Nestapa TKW Antara Rindu Cinta dan Duka

TKW
Endang Fitriani, TKW asal Desa Wonorejo Kecamatan Kencong Jember

Loading

Jember _ Jempol_ Nestapa TKW tak kunjung reda. Endang Fitriani, perempuan asal desa wonorejo kecamatan kencong kabupaten Jember itu, sejak tahun 2017 harus menjadi TKW di Negara Taiwan.

Mestinya Perempuan malang itu sudah pulang ke kampung halaman pada tahun 2020, sayangnya Pandemi Covid mengharuskannya bersabar menahan rindu, pada dua anaknya dan orang – orang yang dicintainya.

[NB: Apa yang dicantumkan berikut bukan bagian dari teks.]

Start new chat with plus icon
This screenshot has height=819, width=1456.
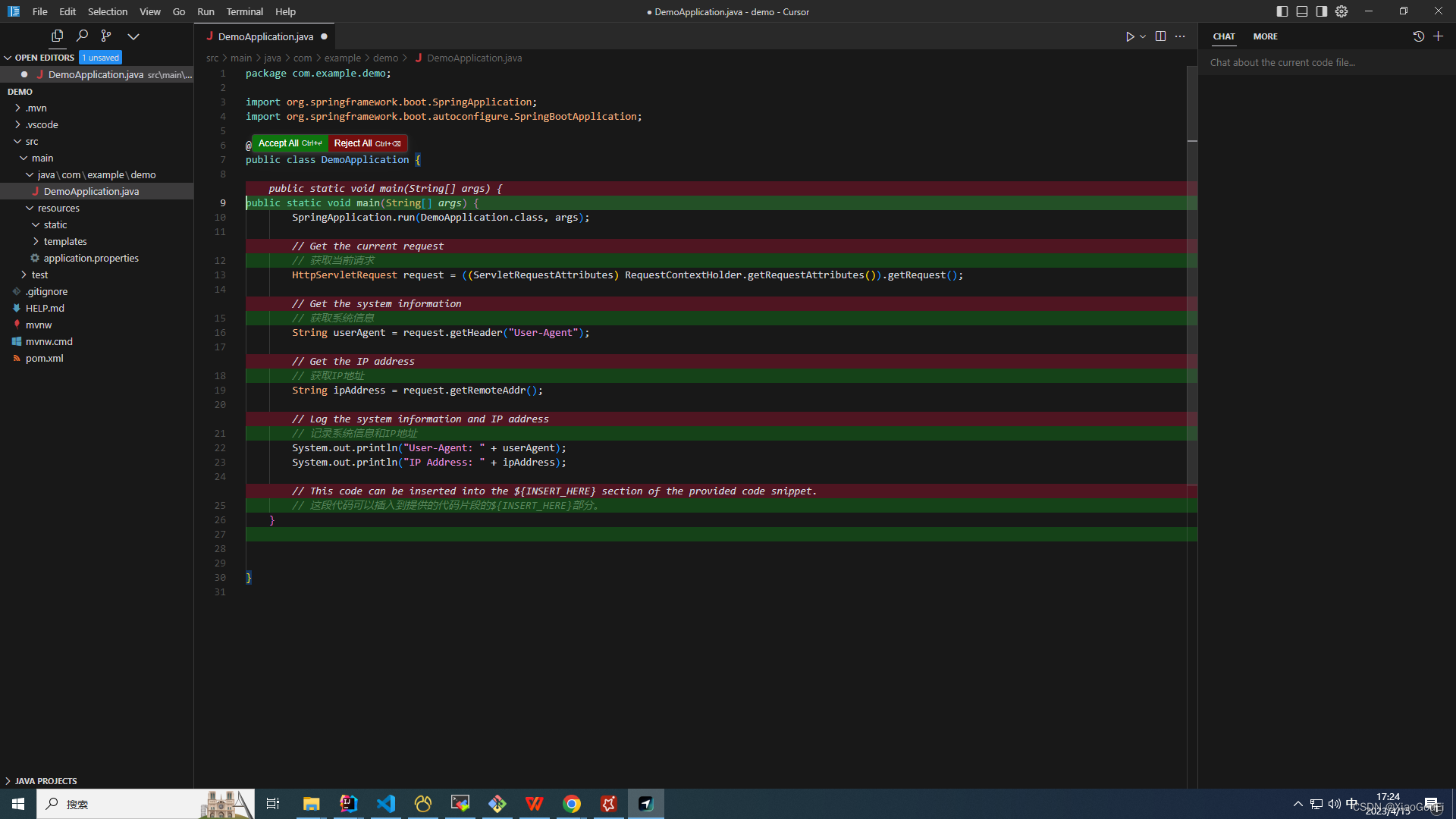(x=1438, y=36)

Kepergiannya menjadi TKW Karena kewajibannya memenuhi kehidupan rumah tangganya, dua anaknya harus melanjutkan sekolah, sementara mata pencaharian di daerah sendiri tidak memberinya harapan untuk sekedar memenuhi kebutuhan hidupnya.  Belum lagi beban hutang yang harus ditanggungnya.

Endang, berusaha tidak mengeluh, apalagi didepan ibunya yang sudah renta, semua dihadapinya dengan hati lapang dan penuh ihlas.

Seijin suaminya, perempuan itu pergi meninggalkan kampung halaman, meski menjadi babu di negeri orang.

Pekerjaannya menjaga majikan yang sudah lanjut usia dijalaninya dengan kegembiraan.

“Sebenarnya aku sakit, kakiku bengkak, dan sering kesemutan. Tapi untuk apa mengeluh, semua berusaha kujalani seperti air mengalir,” katanya menuturkan kisah hidupnya.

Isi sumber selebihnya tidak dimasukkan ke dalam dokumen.